- The paper introduces an LLM agentic approach that utilizes a multi-agent framework to transform legal documents into executable tax software.
- It leverages higher-order metamorphic testing to systematically validate complex tax rules, enhancing accuracy beyond traditional methods.
- Empirical results demonstrate that smaller LLMs, such as GPT-4o-mini, can outperform larger models in processing intricate tax code requirements.
An LLM Agentic Approach for Legal-Critical Software: A Case Study for Tax Prep Software
Introduction
The paper discusses an innovative approach leveraging LLMs for developing legal-critical software, specifically focusing on U.S. federal tax preparation software. This paper introduces an agentic approach to overcome challenges such as ensuring consistency and correctness in translating complex legal documents into executable software. Key challenges include the oracle problem in test case generation due to legal interpretation requirements and ensuring reliable outputs across varying inputs. The paper proposes a higher-order metamorphic testing framework to tackle these challenges.
Synedrion: An LLM Multi-Agent Framework
The authors have developed Synedrion, a multi-agent framework that simulates real-world software development roles in legal document processing. This framework includes specialized agents like the metamorphic testing agent. The novelty lies in using smaller LLMs like GPT-4o-mini, which outperformed frontier models in specific complex tax code generation tasks, boasting a worst-case pass rate of 45% compared to benchmarks struggling at 9%-15%.
Figure 1: Synedrion---an LLM multi-agent framework for implementing tax software from legal documents.
The framework addresses complex regulatory translations through structured interaction among agents, leveraging metamorphic testing to validate tax software against legal consistency with broader higher-order relations instead of simpler, more error-prone pairwise comparisons.
A unique contribution of this paper is the application of higher-order metamorphic testing (HMT) to tax software validation. Traditional metamorphic testing relies on pairwise comparisons that might overlook systematic errors. Higher-order testing involves evaluating multiple related test cases simultaneously, which captures systematic discrepancies more effectively.
Figure 2: Schematic of Higher Order Metamorphic Relations.
This method particularly benefits complex tax rules, such as progressive tax brackets, by ensuring the validation of tax software goes beyond basic monotonicity and examines the statutory progressive structure's rates of change across multiple income scenarios.
Practical Implementation and Results
In practical terms, the multi-agent framework automates tax code generation from legal documents through various LLM-based agents, each contributing to stages like interpretation, specification conversion, and code refinement. Synedrion’s performance is empirically analyzed using benchmarks across six tax scenarios, indicating substantial advantages over single-model approaches, especially in complex cases.
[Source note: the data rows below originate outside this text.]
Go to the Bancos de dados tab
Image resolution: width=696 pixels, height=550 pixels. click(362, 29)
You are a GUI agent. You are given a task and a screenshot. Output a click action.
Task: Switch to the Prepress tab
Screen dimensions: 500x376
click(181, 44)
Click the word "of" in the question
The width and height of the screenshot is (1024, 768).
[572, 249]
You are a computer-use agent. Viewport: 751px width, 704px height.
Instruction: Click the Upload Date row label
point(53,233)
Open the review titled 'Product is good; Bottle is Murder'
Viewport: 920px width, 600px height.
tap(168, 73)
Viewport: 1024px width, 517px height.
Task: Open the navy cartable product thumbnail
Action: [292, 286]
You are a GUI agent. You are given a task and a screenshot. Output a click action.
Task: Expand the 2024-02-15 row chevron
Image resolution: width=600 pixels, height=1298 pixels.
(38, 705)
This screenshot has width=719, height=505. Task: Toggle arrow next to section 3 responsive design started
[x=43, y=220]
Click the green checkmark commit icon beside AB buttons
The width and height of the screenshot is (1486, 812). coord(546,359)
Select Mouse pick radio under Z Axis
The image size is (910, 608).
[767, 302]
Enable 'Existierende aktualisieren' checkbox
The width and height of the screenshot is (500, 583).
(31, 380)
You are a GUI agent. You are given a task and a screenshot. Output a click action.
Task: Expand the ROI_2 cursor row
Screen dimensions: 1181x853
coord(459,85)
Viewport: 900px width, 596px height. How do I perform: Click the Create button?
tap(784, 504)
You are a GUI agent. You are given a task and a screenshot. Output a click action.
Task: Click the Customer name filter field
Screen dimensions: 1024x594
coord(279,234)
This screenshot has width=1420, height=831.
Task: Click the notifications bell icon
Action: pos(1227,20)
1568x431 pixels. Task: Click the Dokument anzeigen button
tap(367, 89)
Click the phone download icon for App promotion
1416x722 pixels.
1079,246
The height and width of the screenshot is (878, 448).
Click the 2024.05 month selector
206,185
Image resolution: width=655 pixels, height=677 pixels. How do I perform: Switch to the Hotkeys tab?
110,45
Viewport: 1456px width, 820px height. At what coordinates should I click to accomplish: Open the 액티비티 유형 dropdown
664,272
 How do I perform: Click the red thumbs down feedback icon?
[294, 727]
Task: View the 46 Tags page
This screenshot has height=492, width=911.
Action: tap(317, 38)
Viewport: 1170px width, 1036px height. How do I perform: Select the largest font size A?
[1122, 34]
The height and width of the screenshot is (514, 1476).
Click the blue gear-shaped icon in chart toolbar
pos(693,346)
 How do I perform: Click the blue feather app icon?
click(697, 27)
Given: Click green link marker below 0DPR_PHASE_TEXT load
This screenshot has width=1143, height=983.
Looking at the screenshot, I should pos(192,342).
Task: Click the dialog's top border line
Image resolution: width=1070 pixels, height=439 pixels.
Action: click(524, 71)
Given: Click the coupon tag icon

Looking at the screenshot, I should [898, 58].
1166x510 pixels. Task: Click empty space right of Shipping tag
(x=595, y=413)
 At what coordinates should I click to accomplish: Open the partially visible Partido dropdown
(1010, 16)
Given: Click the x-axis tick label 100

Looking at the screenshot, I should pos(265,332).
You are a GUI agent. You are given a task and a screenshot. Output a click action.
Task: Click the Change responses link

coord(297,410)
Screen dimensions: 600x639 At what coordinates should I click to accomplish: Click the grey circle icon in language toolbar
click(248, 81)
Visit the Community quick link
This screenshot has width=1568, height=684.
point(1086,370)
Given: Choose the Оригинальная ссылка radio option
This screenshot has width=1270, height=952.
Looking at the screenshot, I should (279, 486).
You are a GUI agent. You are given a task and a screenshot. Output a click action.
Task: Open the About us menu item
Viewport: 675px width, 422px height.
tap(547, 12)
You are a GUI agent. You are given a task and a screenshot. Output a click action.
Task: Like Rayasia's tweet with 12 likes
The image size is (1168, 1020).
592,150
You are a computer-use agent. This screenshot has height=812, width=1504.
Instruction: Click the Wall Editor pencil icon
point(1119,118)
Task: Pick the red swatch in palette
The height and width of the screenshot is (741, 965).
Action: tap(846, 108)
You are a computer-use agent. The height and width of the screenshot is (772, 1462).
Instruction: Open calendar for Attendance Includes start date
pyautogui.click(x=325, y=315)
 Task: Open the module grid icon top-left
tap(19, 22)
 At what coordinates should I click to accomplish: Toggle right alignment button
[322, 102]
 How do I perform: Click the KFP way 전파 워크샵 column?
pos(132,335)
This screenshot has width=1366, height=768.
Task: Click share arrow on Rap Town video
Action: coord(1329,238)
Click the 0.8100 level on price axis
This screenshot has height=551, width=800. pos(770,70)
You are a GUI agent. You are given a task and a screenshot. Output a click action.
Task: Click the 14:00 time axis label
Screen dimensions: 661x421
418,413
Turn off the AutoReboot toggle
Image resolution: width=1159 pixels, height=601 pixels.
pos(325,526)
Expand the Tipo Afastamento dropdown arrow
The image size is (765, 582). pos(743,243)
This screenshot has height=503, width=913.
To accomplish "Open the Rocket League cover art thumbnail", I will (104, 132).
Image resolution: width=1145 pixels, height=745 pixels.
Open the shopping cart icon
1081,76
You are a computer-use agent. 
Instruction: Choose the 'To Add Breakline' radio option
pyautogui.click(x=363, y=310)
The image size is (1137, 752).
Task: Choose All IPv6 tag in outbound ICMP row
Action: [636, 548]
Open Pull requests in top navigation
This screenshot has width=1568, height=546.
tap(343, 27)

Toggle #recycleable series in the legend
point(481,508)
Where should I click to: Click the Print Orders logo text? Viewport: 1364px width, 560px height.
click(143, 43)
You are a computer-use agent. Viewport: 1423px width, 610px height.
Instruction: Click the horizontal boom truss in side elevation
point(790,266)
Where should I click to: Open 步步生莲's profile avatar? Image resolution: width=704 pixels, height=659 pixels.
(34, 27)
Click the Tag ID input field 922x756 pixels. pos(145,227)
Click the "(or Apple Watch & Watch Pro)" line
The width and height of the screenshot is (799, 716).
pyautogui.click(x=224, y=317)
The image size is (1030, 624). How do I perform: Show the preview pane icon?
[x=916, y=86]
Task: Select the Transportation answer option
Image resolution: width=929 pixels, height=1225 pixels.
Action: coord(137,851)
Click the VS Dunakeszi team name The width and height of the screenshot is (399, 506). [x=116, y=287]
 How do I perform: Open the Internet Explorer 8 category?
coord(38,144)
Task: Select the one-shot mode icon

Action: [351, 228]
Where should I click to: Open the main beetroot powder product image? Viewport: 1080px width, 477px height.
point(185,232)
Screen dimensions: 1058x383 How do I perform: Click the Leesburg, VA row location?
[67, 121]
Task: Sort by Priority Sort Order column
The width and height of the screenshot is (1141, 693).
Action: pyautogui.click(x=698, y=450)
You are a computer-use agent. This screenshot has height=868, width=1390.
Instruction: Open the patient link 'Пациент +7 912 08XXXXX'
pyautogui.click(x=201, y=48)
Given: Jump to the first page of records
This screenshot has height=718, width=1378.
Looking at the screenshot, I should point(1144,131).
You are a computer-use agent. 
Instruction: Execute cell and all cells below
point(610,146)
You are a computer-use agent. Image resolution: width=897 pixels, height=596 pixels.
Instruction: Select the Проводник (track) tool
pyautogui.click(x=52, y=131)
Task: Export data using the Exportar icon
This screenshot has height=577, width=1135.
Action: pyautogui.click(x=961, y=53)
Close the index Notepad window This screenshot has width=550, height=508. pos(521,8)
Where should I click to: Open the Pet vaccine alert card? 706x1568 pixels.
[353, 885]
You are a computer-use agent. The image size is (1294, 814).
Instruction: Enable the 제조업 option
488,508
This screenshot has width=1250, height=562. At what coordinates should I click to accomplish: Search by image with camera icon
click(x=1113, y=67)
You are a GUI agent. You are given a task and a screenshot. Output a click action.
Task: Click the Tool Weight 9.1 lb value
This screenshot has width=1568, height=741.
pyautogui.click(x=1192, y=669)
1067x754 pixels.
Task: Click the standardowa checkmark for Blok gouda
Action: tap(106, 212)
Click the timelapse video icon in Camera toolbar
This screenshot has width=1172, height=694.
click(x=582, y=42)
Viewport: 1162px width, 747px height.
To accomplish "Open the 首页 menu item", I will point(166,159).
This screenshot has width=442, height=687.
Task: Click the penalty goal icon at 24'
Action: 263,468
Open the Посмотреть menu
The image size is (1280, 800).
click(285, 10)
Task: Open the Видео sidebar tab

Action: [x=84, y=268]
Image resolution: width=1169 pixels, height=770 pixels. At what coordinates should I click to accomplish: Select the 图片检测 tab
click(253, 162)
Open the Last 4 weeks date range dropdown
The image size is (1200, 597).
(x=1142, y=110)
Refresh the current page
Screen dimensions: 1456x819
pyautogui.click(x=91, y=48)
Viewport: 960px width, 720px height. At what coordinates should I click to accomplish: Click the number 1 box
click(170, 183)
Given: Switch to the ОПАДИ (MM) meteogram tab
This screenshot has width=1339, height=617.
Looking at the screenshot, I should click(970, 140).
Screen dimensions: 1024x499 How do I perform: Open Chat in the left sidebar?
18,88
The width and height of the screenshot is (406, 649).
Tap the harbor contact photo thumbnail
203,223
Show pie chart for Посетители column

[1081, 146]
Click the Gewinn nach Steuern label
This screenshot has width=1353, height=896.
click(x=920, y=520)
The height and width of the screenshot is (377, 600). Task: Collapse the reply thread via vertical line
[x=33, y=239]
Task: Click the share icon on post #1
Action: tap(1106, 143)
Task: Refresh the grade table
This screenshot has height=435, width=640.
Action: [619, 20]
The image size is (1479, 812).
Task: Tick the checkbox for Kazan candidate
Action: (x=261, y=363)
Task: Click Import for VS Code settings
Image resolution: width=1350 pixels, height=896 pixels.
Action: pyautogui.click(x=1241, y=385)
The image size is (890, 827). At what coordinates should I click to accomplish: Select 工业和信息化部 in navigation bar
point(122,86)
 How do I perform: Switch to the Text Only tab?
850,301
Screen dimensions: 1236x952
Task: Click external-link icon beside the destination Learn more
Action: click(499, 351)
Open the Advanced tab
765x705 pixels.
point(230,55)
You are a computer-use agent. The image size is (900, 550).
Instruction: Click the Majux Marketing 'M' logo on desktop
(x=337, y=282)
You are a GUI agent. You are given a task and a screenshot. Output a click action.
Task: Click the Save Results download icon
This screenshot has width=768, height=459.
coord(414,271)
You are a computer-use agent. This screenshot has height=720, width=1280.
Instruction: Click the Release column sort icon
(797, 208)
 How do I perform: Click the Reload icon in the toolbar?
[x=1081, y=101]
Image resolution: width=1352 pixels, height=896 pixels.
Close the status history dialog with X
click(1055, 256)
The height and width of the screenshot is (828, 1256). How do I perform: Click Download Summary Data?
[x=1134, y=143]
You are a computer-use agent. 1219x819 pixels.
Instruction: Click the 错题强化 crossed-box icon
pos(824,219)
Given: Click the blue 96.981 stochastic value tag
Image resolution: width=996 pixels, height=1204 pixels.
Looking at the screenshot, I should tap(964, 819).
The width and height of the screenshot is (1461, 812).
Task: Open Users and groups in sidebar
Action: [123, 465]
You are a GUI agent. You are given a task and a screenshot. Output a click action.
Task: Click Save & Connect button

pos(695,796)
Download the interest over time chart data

The use of agent collaboration demonstrated that smaller LLMs could effectively handle task complexity that typically required significantly larger models. For instance, the GPT-4o-mini model within Synedrion produced robust results in scenarios involving intricate deductions and credit computations, achieving a remarkable enhancement in lower-bound accuracy.
Implications and Future Directions
The implications of this research extend significantly into the development of legal-critical systems beyond tax software. The agentic framework, with its metamorphic testing integration, offers a structured pathway for developing compliant, error-averse software in domains requiring high legal precision, such as healthcare and finance.
Future research can explore scaling this agentic architecture to incorporate additional forms of legal documentation and expand metamorphic testing categories. Enhancing agent collaboration with varying LLM capabilities could further improve efficiency and output integrity.
Conclusion
The framework presented demonstrates considerable progress in automating the translation of legal documents into reliable, executable tax software, setting a precedent for developing legal-critical systems with LLM-interaction driven methodologies. Higher-order metamorphic testing plays a crucial role in this success, ensuring comprehensive validation. Future studies may enhance this approach's breadth, providing robust, scalable solutions within regulatory technology landscapes.